An investor usually sells a put option if his/her outlook on the underlying security is bullish. The buyer of the put option pays the seller a premium for the right to sell the shares at an agreed-upon price. If the stock does not trade at or below the agreed-upon price (strike price), the seller gets to keep the premium.

Benefits associated with selling puts

  1. It allows one to generate income in a neutral or rising market.
  2. Acquiring stocks via short puts is a widely used strategy by many retail traders and is considered to be one of the most conservative option strategies. This strategy is very similar to the covered call strategy.
  3. The safest option is to make sure the put is "cash secured." This simply means that you have enough cash in the account to purchase that specific stock if it trades below the strike price. Your final price would be a tad bit lower when you add the premium you were paid up front into the equation. For example, if you sold a put at a strike of 20 with two months of time left on it for $2.50; $250 per contract would be deposited in your account.
  4. Most put options expire worthless and time is on your side. Every day you profit via time decay as long as the stock price does not drop significantly. In the event it does drop below the strike you sold the put at, you get to buy a stock you like at the price you wanted. Time decay is the greatest in the front month.

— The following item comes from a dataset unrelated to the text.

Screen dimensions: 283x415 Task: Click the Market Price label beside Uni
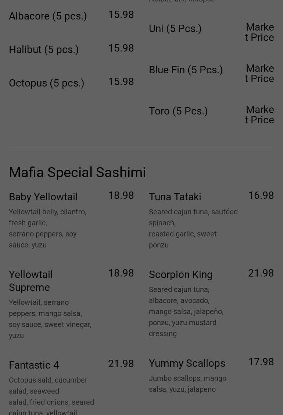(x=259, y=32)
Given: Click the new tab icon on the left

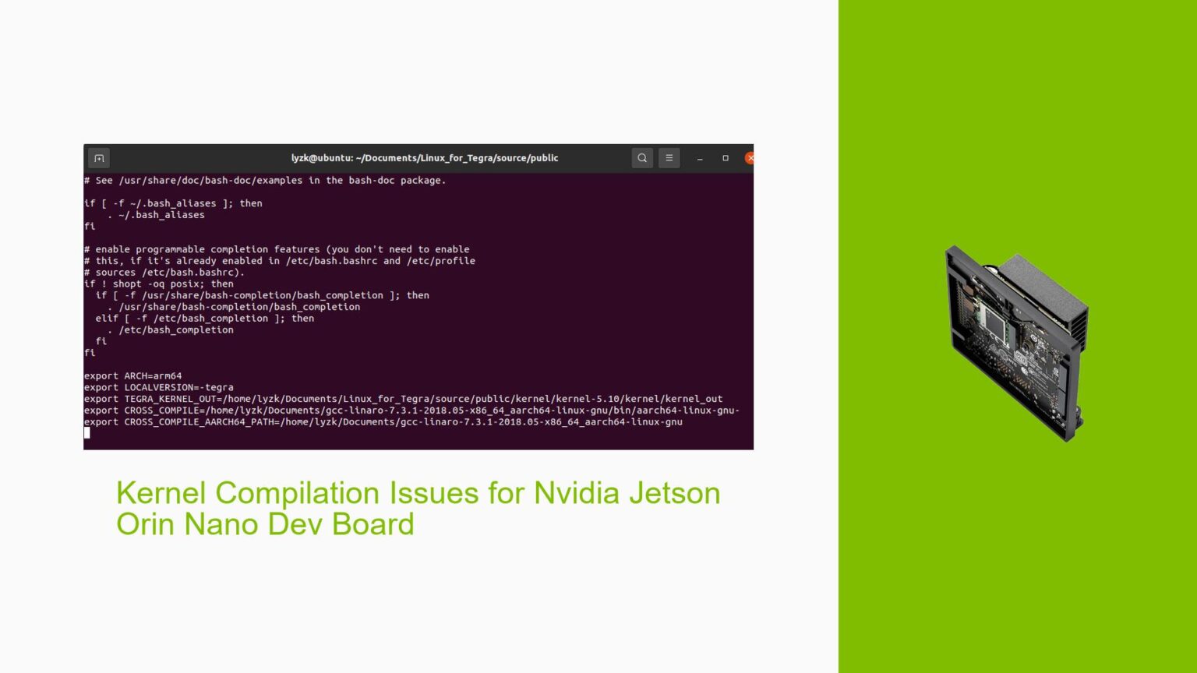Looking at the screenshot, I should click(x=98, y=157).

Additional Reasons to be bullish on Statoil ASA (NYSE:STO):

  1. Management has stated that organic capital expenditures for 2012 are going to be in the neighborhood of $17 billion. This includes expenditures related to assets acquired from the Brigham acquisition.
  2. It expects to complete more than 40 wells in 2012.
  3. Management wants Statoil to be in the top quartile of its peer group for unit production cost, and it has a target of trying to reach equity production above 2.5MMboe in 2020. The growth is expected to come from new projects in the 2014 to 2016 time frames that should result in a compound annual growth rate (OTCPK:CAGR) of 3% for the period 2012 to 2016. A second group of projects is expected to begin in the 2016 2020 time periods that should lead to a CAGR of almost 4%.
  4. It sports a massive levered free cash flow of $15.02 billion.
  5. In 2011 net operating income soared to NOK 212 billion compared to NOK 137.3 billion in 2010.
  6. Statoil drilled 41 exploration wells, 22 of which were discoveries.
  7. It added more than 1 billion barrels to its reserves. It achieved a reserve replacement ratio (NYSE:RRR) of 1.17 in 2011. The RRR for oil was 1.45.
  8. Net income has surged from $2.8 billion in 2009 to $14.02 billion in 2011, an increase of 400%.
  9. A very strong retention rate of 78%.
  10. A decent yield of 4.00%.
  11. A very strong interest coverage ratio of 85.
  12. An excellent long-term debt to equity ratio of 0.37.
  13. A very strong quarterly revenue growth rate of 33.7%.
  14. A good 5 year ROE average of 27%.
  15. A very low payout ratio of 22%.
  16. Cash flow per share increased from $3.64 in 2009 to $12.70 in 2011.
  17. Annual EPS before NRI increased from $2.36 in 2007 to $9.83 in 2011.
  18. It has a free cash flow yield of roughly 7.08%.

Suggested put strategy

Oil prices are pulling back, and the overall market still appears to be in a corrective phase. We would wait for a test of the 20-21 ranges before putting this strategy to use.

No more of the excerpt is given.